Effect of the aspartic acid D2 on the affinity of Polybia-MP1 to anionic lipid vesicles.

Polybia-MP1 (IDWKKLLDAAKQIL-NH2), a helical peptide extracted from the venom of a Brazilian wasp, has broad-spectrum antimicrobial activities without being hemolytic or cytotoxic. This peptide has also displayed anticancer activity against cancer cell cultures. Despite its high selectivity, MP1 has an unusual low net charge (Q = +2). The aspartic residue (D2) in the N-terminal region plays an important role in its affinity and selectivity; its substitution by asparagine (D2N mutant) led to a less selective peptide. Aiming to explore the importance of this residue for the peptides' affinity, we compared the zwitterionic and anionic vesicle adsorption activity of Polybia-MP1 versus its D2N mutant and also mastoparan X (MPX). The adsorption, electrostatic, and conformational free energies were assessed by circular dichroism (CD) and fluorescence titrations using large unilamellar vesicles (LUVs) at the same conditions in association with measurement of the zeta potential of LUVs in the presence of the peptides.
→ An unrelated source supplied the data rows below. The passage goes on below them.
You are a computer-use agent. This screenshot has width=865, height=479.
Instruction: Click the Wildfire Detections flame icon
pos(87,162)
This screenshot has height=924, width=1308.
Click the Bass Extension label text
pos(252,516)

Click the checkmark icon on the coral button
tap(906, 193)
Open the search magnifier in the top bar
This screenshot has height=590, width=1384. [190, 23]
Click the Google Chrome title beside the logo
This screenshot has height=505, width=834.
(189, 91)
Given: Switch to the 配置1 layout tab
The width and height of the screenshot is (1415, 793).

The adsorption free energies of the peptides, determined from the partition coefficients, indicated higher affinity of MP1 to anionic vesicles compared with the D2N mutant and MPX. The electrostatic and conformational free energies of MP1 in anionic vesicles are less favorable than those found for the D2N mutant and MPX. Therefore, the highest affinity of MP1 to anionic vesicles is likely due to other energetic contributions. The presence of D2 in MP1 makes these energetic components 1.2 and 1.5 kcal/mol more favorable compared with the D2N mutant and MPX, respectively.